Japan’s original capital city, Nara (also known as Tokyo), was modelled after Chang’an in Tang. Nara accounted for approximately 20,000 of Japan’s 5-6million inhabitants. Between 710 and 784 C.E., Nara was the center of about 20,000 people. During this time (710-784 C.E.), the land was nationalized and distributed equally to peasants. In return, the government paid a labor tax and a land tax. Nara leaders advocated a mixture of Japanese and Chinese cultures. They led ceremonies and rituals in the imperial courts, which were based on Tang Chinese models. But, they also used orchestral music and dances to accompany Japanese versions Chinese instruments. The zither, flute, lute, and other musical instruments were all used. Nara was hit hard by economic ruin and many residents had to leave their homes in search of new land. Japan decided to move its capital from Nara, Japan, to Heian (or Kyoto).
The samurai, or the warrior class, is a high-ranking military officer of Japan’s imperial court. They are descendants from rural lords and military retainers. Although they made up a small portion of the population, they were the most important members of the social hierarchy. The samurai were descendants of nobility. They admired a feudal ideal called Bushido. Because they could provide their own horse and armor, this role attracted more wealthy people. Samurai are known for their loyalty to the leader and indifference towards physical hardship. Samurai vowed to see their missions through. They would commit suicide if they were unable to accomplish their goals or perform their duties. Suicide was viewed as an honorable, respectable act of courage and loyalty to Bushido. While women could become samurai too, few were actually involved in combat. Samurai women were usually devoted to protecting and running the family estates.The first Kamakura Shogun, Minamoto-no-Yoritomo, was commissioned by the emperor of Japan in the 12th century. The shogun was a military dictator who ruled the country under the command of the emperor. They were responsible to the empire’s defense, both internal and exterior. They could also choose who would succeed. While the Kamakura Shingo was nominally under the emperors, it had real power. The Shogunate was overthrown by conspiracies and civil warfare in 1333. They were replaced officially by the Ashikaga family, based in Kyoto (1228-1568).
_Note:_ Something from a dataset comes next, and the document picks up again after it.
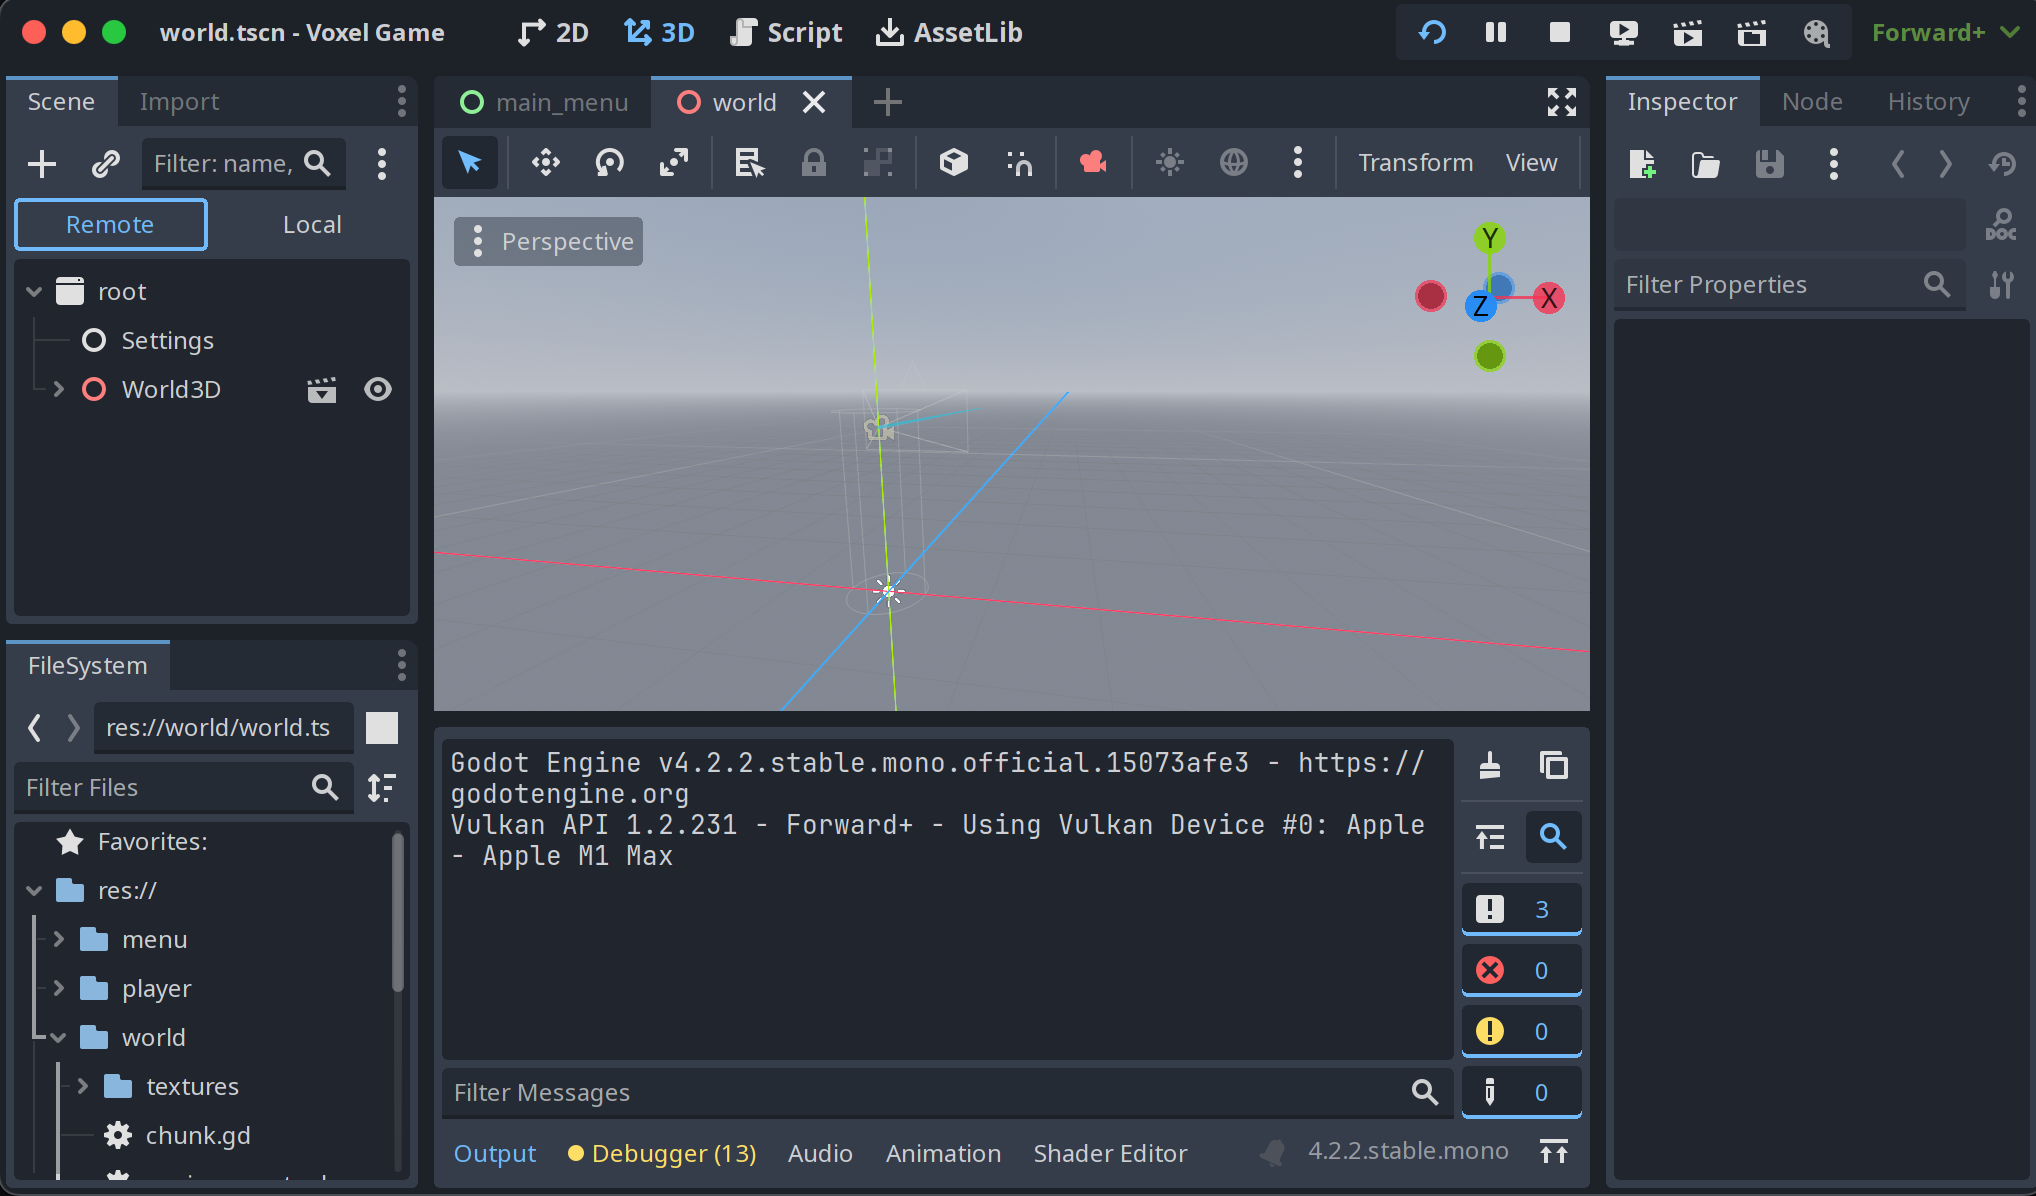Click the Rotate tool icon
This screenshot has height=1196, width=2036.
pyautogui.click(x=608, y=161)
Ashikaga Shogun was a period when political power was much more decentralized. There were internal conflicts over the claims of local authorities to additional land. Many hundred landowner territorial magnates emerged to help the cause. They were known as daimyo which means “great names”. Each daimyo was able to have his own samurai, which he used to support his welfare and interests, as well as his monopoly over local power.